The ingredients were assembled for possible clinical troubles. Those troubles had a clear base rate with each incoming group of recruits.

Not unlike the military, college can bring various forms of stress. There is a big difference between the cohort that is experiencing typical stress-related disorders and those that will develop schizophrenia, but there are definitely a number of people in college who will be at risk.

As much as possible, universities need to be able to identify the people who are at risk early on.

Hence, it is useful to provide opportunities for counseling and support in various aspects of student life, especially at the beginning of college life.

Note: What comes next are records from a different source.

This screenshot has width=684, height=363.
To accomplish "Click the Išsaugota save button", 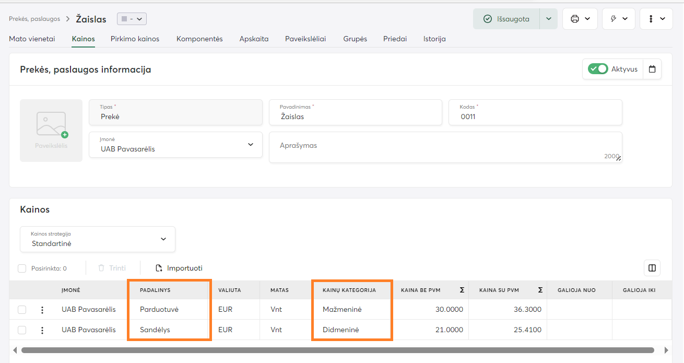I will 506,19.
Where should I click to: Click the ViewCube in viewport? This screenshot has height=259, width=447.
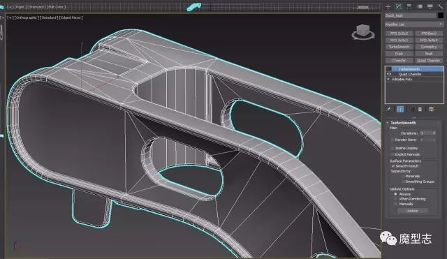tap(363, 31)
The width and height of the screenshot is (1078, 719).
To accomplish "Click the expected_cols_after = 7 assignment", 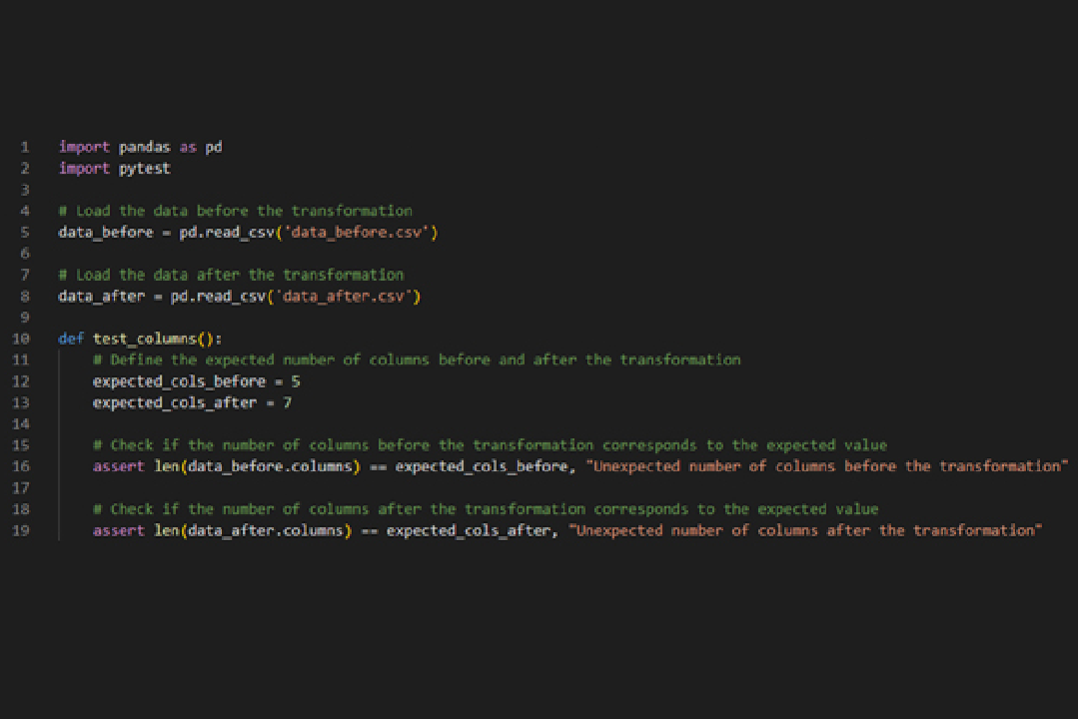I will [x=192, y=402].
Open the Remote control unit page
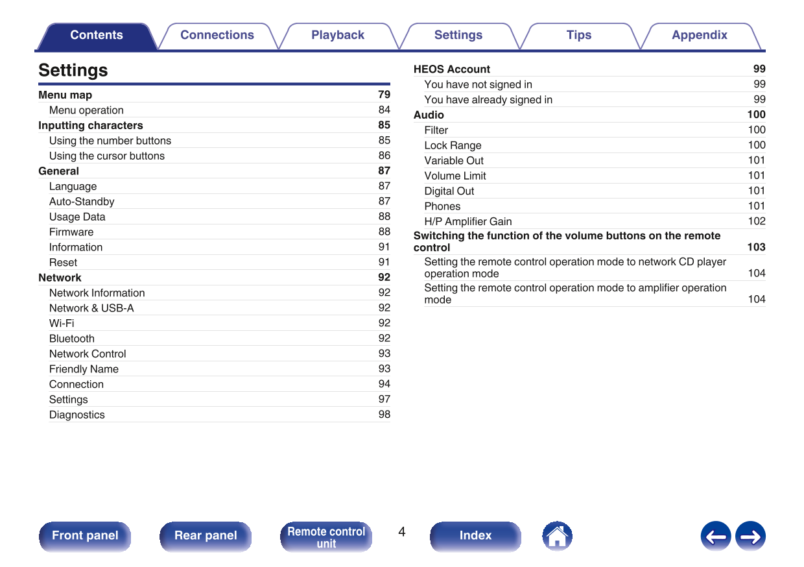804x567 pixels. 326,537
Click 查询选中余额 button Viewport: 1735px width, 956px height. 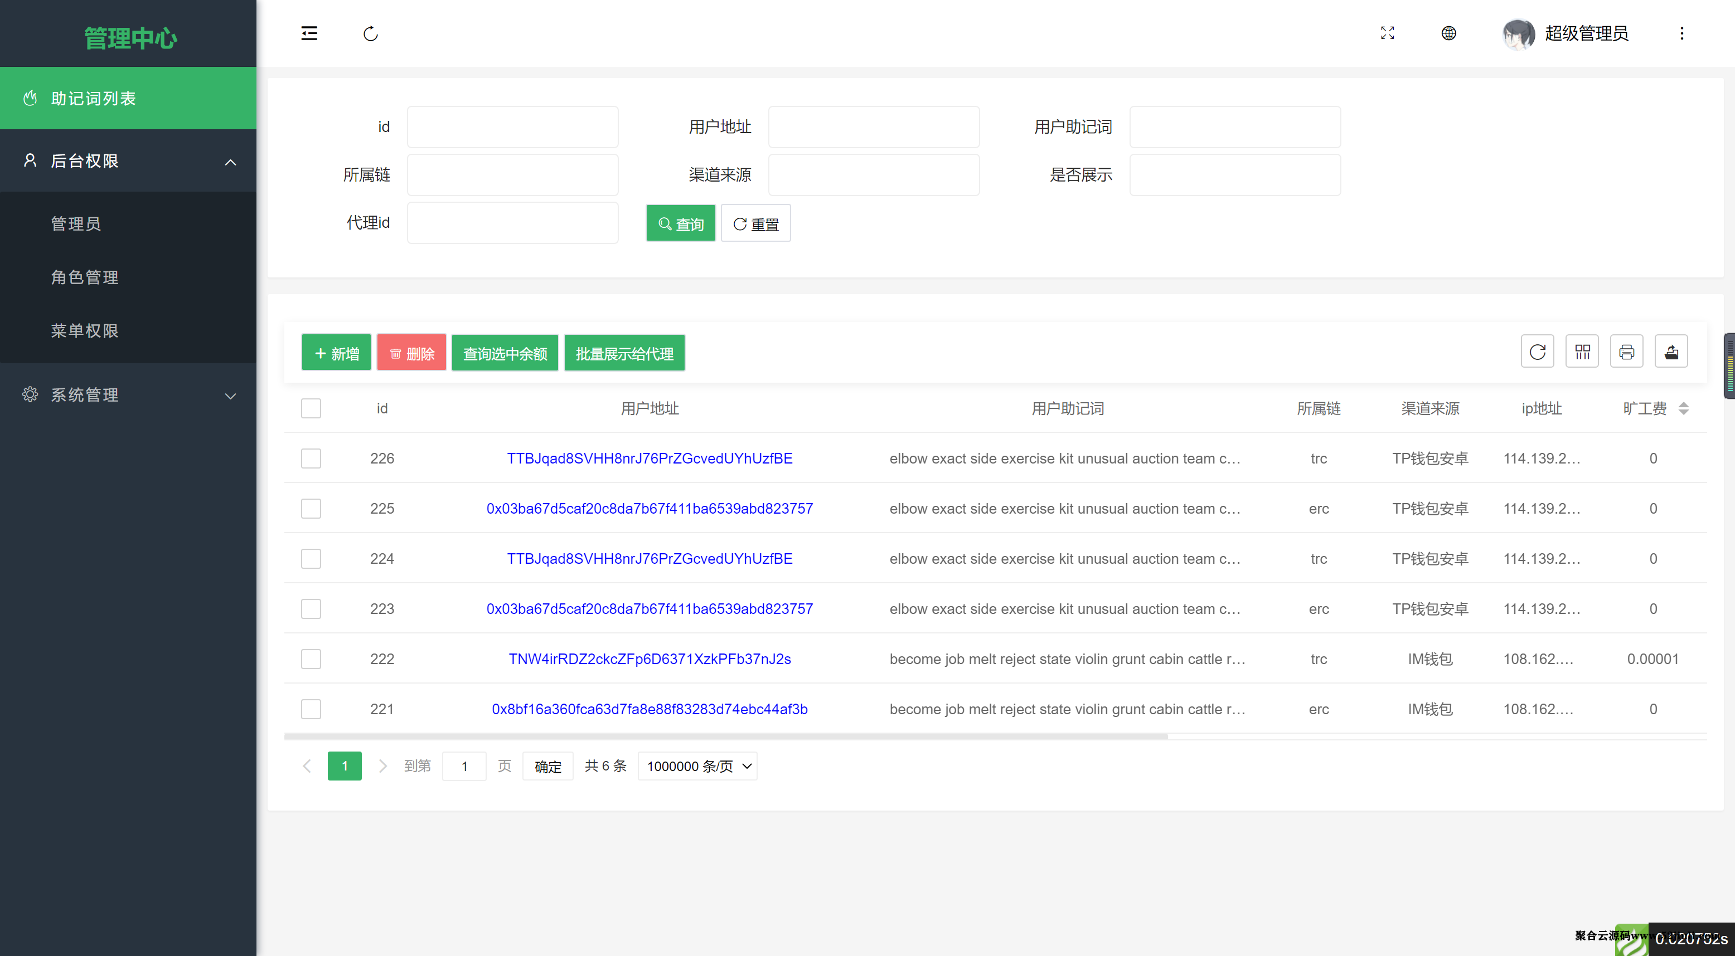(x=505, y=353)
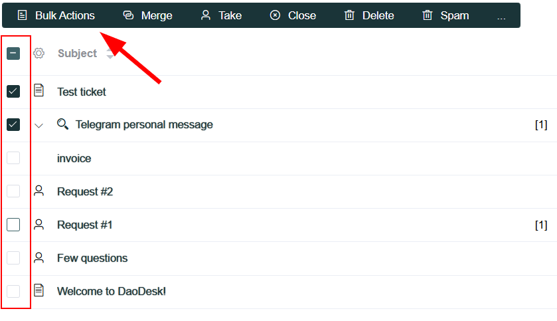Screen dimensions: 557x321
Task: Click the Take ticket person icon
Action: click(x=206, y=15)
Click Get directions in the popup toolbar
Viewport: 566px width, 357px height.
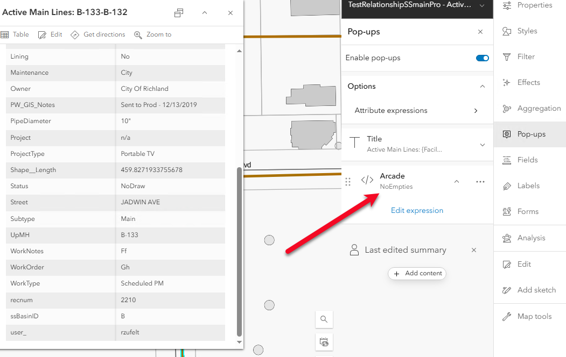(x=97, y=34)
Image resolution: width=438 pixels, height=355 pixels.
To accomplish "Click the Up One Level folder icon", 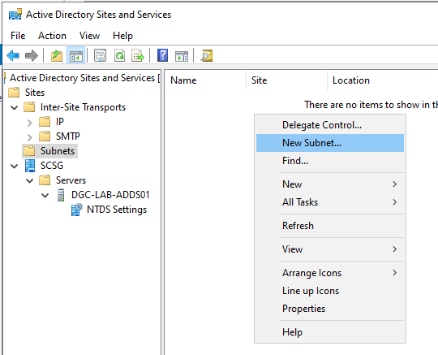I will pyautogui.click(x=57, y=56).
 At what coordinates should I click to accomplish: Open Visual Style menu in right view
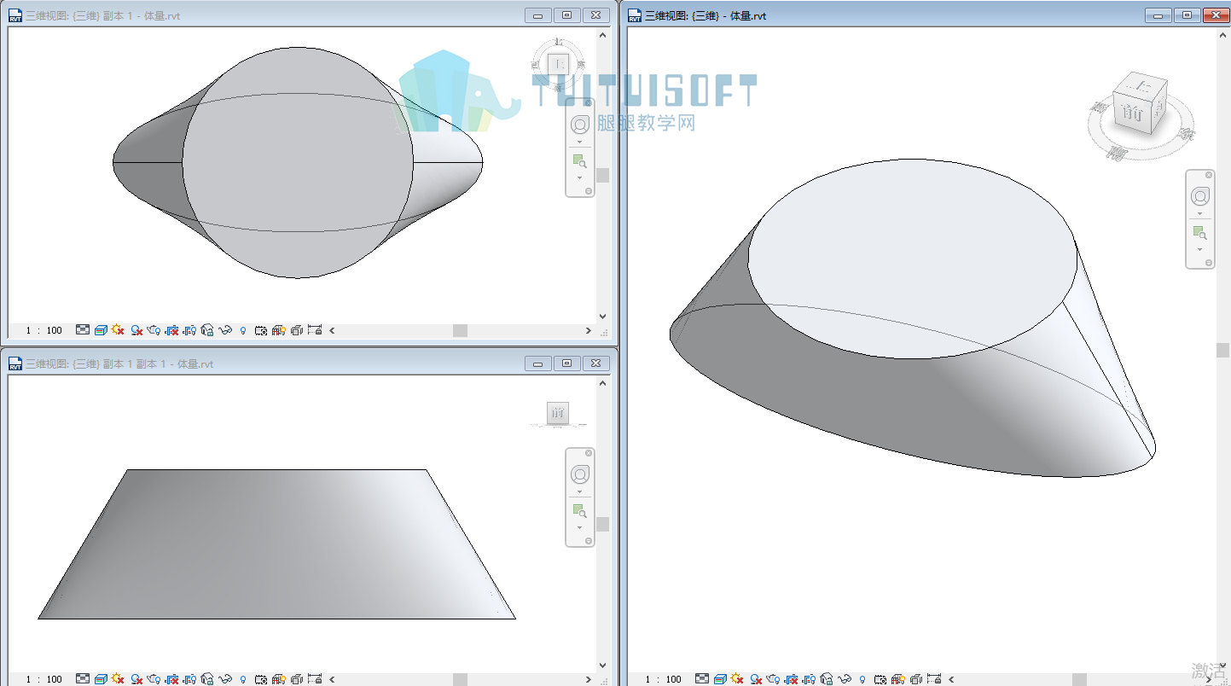click(x=720, y=679)
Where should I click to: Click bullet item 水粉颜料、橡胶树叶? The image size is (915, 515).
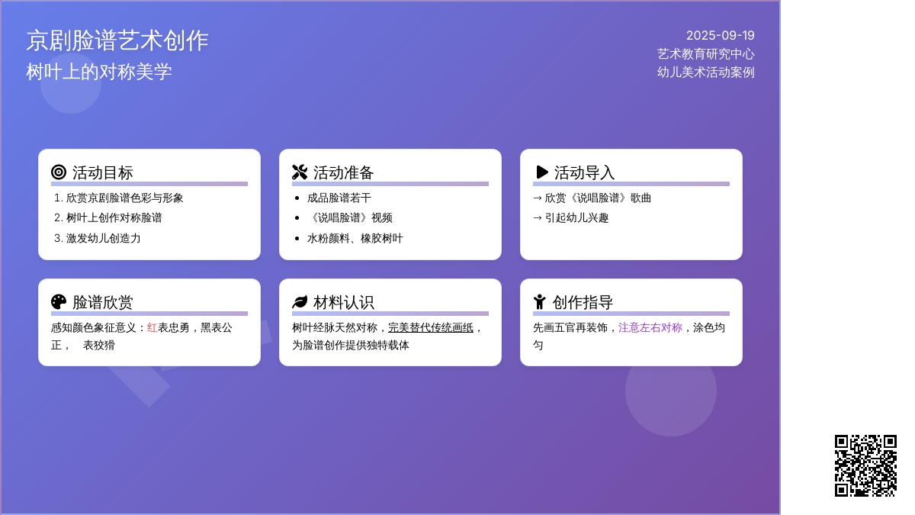coord(355,238)
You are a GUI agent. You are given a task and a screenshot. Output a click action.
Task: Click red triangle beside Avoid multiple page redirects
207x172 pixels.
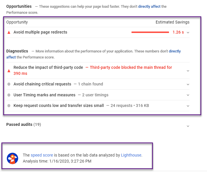coord(9,32)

The stresses begin at the outset of a college career, so early recognition is useful to plan for when it comes to student health, campus life, and academic settings.

It’s not altogether clear to me that effective interventions can be guaranteed without the contributions of professionals, but peer support and other sources of assistance are likely to be valuable on campus as well.

Screenings through health services of general and psychological health, as well as information about health prior to college, can be useful, of course.

Interviews or well-supported, clinically-reliable questionnaires may be important to identify those who are at some risk.

By estimating stress and psychological distress factors acknowledged by individuals as important and registering an impact on them, these tactics can help college personnel identify people who are at greater risk.

Also, in a campus setting, there is much opportunity to observe and monitor how students are doing.

Consider what may be learned through academic performance, for example. Careful research, designed to answer the questions required to find the keys to early identification, has promise in achieving relevant useful ends.

There is so much information of course to be learned in this area — we are at an early stage in this set of endeavors.

MCQ: What are some of the strategies that are working in this area?

TM: One of the innovations that started overseas and is coming here now is programming that is referred to as “first-episode psychosis.”

It is getting people in early through a network of associations like teachers, pastors, and parents.

We’re going to start something similar here in Massachusetts. The challenge is: How do you get people in, and once you do, what do you do to help them by getting them into the proper diagnostic categories?

These are young people who may or may not have schizophrenia. They may have other disorders. This is a model that works for bipolar disorder, which is by far more prevalent.

The first episode programming assumes there are multi-components — that you will need a variety of evidence-based supports to make it work — from medication and psychiatric assistance, vocational and educational assistance, and other supports that keep people on the train. One of the most useful components to this, especially for kids who are pretty young, is what’s called “family psycho education.”

This brings family members together to learn how to problem solve, educate themselves about illness, and learn how to be most helpful. For many families, useful teaching may be about insurance and navigating the systems of care provided to those with mental illness.
It may also be a critical factor in shoring up confidence.

MCQ: What are the ongoing challenges?

TM: The biggest problem, which is related to everything we talked about today, is removing stigma from the equation. If the master quest is to understand what’s going on with people as early as you can and to get them the help that they need as quickly as you can, we must confront the fact that stigma continues to be a barrier.

Stigma affects the individual with mental symptoms in many ways.

Fear of stigma in young people at risk may dishearten those who are seeking help, make them withdraw socially, and ultimately not get help. And it may make them feel ashamed, isolated, and discouraged. Parents and other relatives may also become affected by stigma.
Stigma is a disgrace and reflects on us all.